Wednesday, April 01, 2009

. . . is [not] the cruelest month

i've no idea what the fuck eliot had against april. perhaps the same 'tude he sported against eating a peach fuelled his antipathy for the beginning of spring. oh, there's life out there, the poet observes and shudders at the thought as he turns the wick up on his gaslight and dips his quill back into the inkwell to record for us the horrors of our human civilization.

nevertheless, april is now poetry month and for many of us that might mean more readings, or deals for published books and chaps and zines, or the writing of a daily poem to post on your blog. all these are noble and good. rather i am for something a bit different. i love reading poetry as much as writing it. indeed, without readers half of the equation that makes for poetry would simply disappear and the sounds we make thru our words, and for vispoets images, would just be more chatter to compete with that passing escalade blaring thump-thump music.

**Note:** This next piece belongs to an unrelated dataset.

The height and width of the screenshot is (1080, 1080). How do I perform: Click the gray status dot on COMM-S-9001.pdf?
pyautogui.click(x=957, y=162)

i even develop crushes on poets and poetry. thank god for google and online zines and blogs. i can satisfy my crushes every time i fire up the laptop. and i get pissed if a writer doesn't have a blog or refuses to negotiate with digital publishing. that sort of thinking belongs with the minds that developed the 8-track tape player and refused to deal with cassette tapes. but i get off track. for this cruelest month what i propose to do is write little reviews on my daily reading. these include individual poems, chaps, blogs, zines and books. i'm not going for full-on, hardcore exegeses. just a few lines about my current obsessions in poetry. these little reviews will be wholly biased, completely emotional and totally committed to the art of poetry as a way of living.

i probably won't post everyday, but each time i do post it will be about my daily reading. it won't be much but it will make this cruelest month a bit more kind. i'll begin with this poem by the wonderful duncan mcnaughton that i think takes eliot to task.

dealing with fruit

I ate a peach
          not the peach Prufrock considered

the peach I ate
                was very like the pussy of a girl

a long life pussy peach

mcnaughton is naughty like an old blues lyric yet erudite like a don. the poet can make talking shit sound like shakespeare and what might seem like a sexist piece is turned by its tenderness for life into a hymn of sensuality. this is a poem about the love of life and, as i read it, turns eliot's despair on its ear. it would seem like hyperbole to confess that i love this little ditty, and yet i do. mcnaughton is not a household name among poets, i think, but he should be. this is life in poetry at the first intensity.